Elizabeth Bishop não merece os ataques que recebe por conta dos comentários a favor do golpe militar de 64. Esse apoio é uma nota ao pé da página na sua biografia, foi expressado em cartas privadas ao Lowell e reflete a visão de uma poeta laureada americana durante a guerra fria. Bishop deveria mais ser atacada por sua visão colonialista, miope e caricata do Brasil. Fofocava de Bandeira, Jorge de Lima, Schmidt, Drummond como se tratasse de outra casta, "gente dos anos 30" nos EUA. Esse desdenhoso complexo de superioridade deveria bastar para que seu nome não fosse cogitado pela Flip. Sem mencionar o centenário do Cabral.
O auê que estão fazendo, hiperdimensionando a importância da posição política da americana é patrulha ideológica sim, disfarçada de defesa da democracia, como se escolher alguém como Bishop fosse flertar com o fascismo.

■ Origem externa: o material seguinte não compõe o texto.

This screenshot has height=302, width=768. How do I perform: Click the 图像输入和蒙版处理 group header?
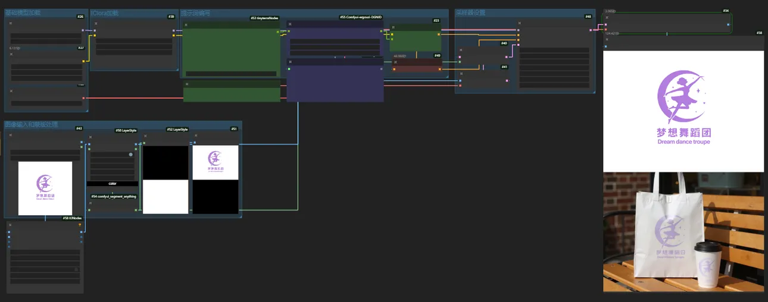pyautogui.click(x=31, y=125)

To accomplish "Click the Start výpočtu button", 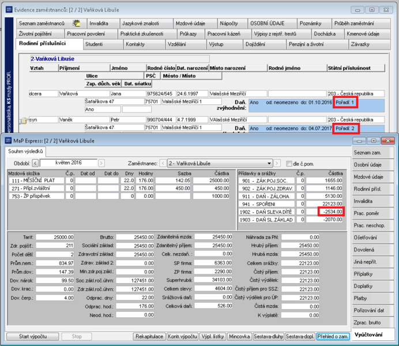I will [x=32, y=336].
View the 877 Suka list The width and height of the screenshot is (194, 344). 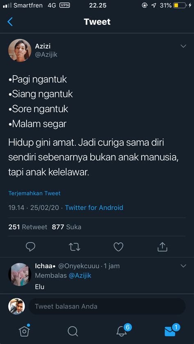(x=67, y=227)
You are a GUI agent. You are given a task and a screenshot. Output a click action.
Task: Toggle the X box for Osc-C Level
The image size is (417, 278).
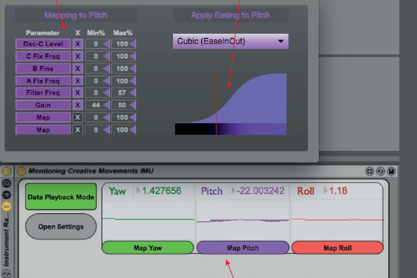click(x=78, y=44)
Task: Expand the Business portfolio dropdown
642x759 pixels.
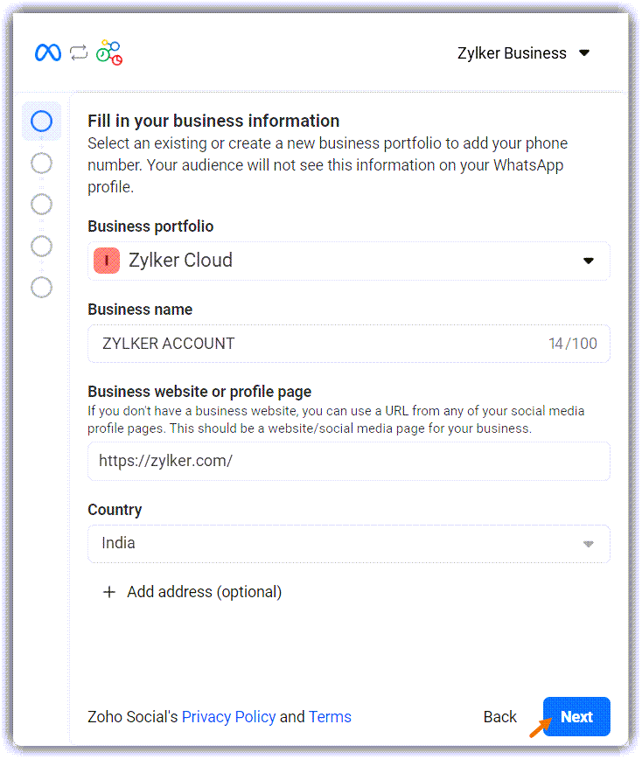Action: (x=589, y=261)
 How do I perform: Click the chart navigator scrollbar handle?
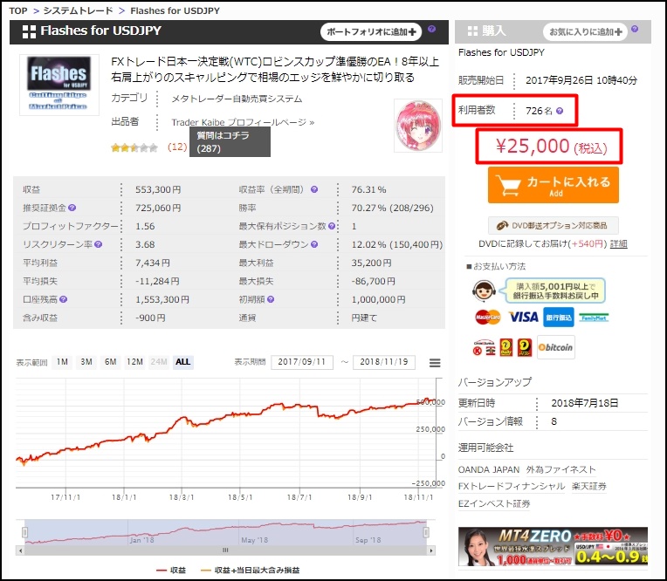(225, 550)
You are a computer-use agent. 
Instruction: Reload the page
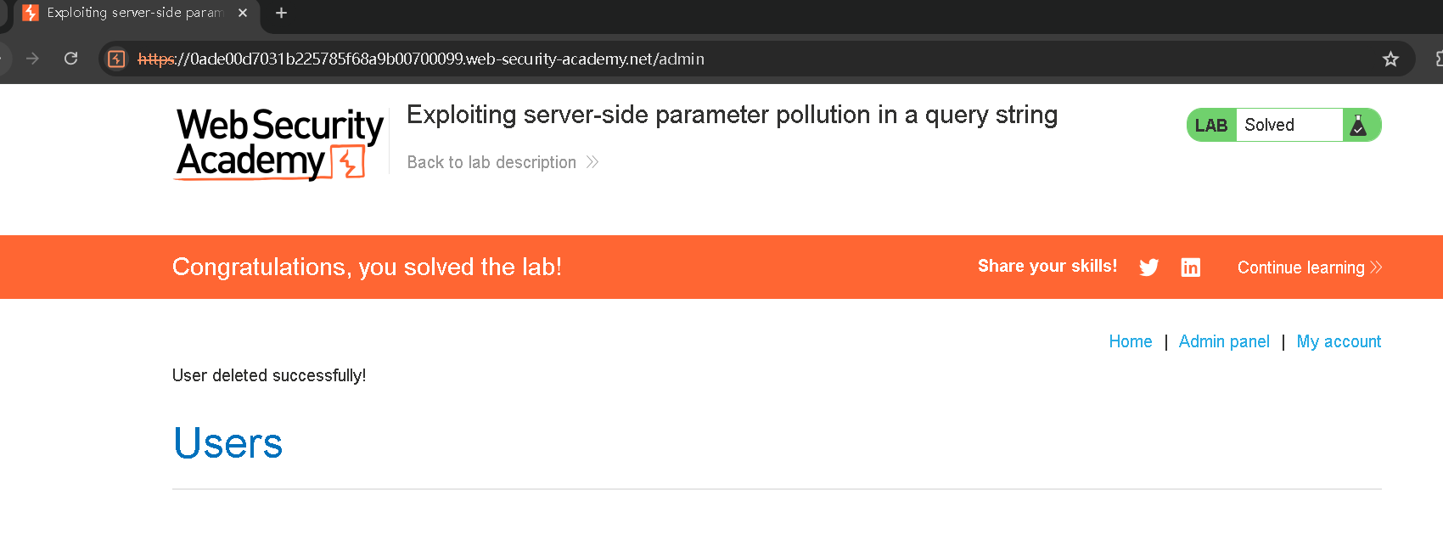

E antes que me ataquem por defender os militares em 64 ou ser Lacerdista, como a Lotta, não, vejam, não estou defendendo o indefensável. Não defendo golpes militares nem persigo poetas por declarações contextuais em cartas privadas, enviadas desde uma distante colônia ignorante, provinciana e tropical para seus pares sensíveis e inteligentes do mundo de cima. Não os persigo porque não vivo em 1964, não vejo o mundo como em 1964, nem procuro ter uma identidade revolucionária como a de 1964, quando, diga-se de passagem, o comunismo poderia ser tudo menos democrático.
Pasmo leio que Bolsonaro ameaça liberar a exportação de madeira in natura da Amazônia e que Guedes ameaça com o novo AI 5. Não há polo que se oponha a esse tipo de medida. Todos nos opomos. A resistência contra um governo truculento não é de quem o compara com 1964. É de quem vive hoje, no mundo de hoje e com os mecanismos institucionais de controle do presente. É preciso coragem para enfrentar a covardia do grupo contra o indivíduo. Paga-se um preço alto em indiferença, likes, elogios, e, sim, claro, convites para a Flip.
Patrulha ideológica contra Bishop... Convenhamos.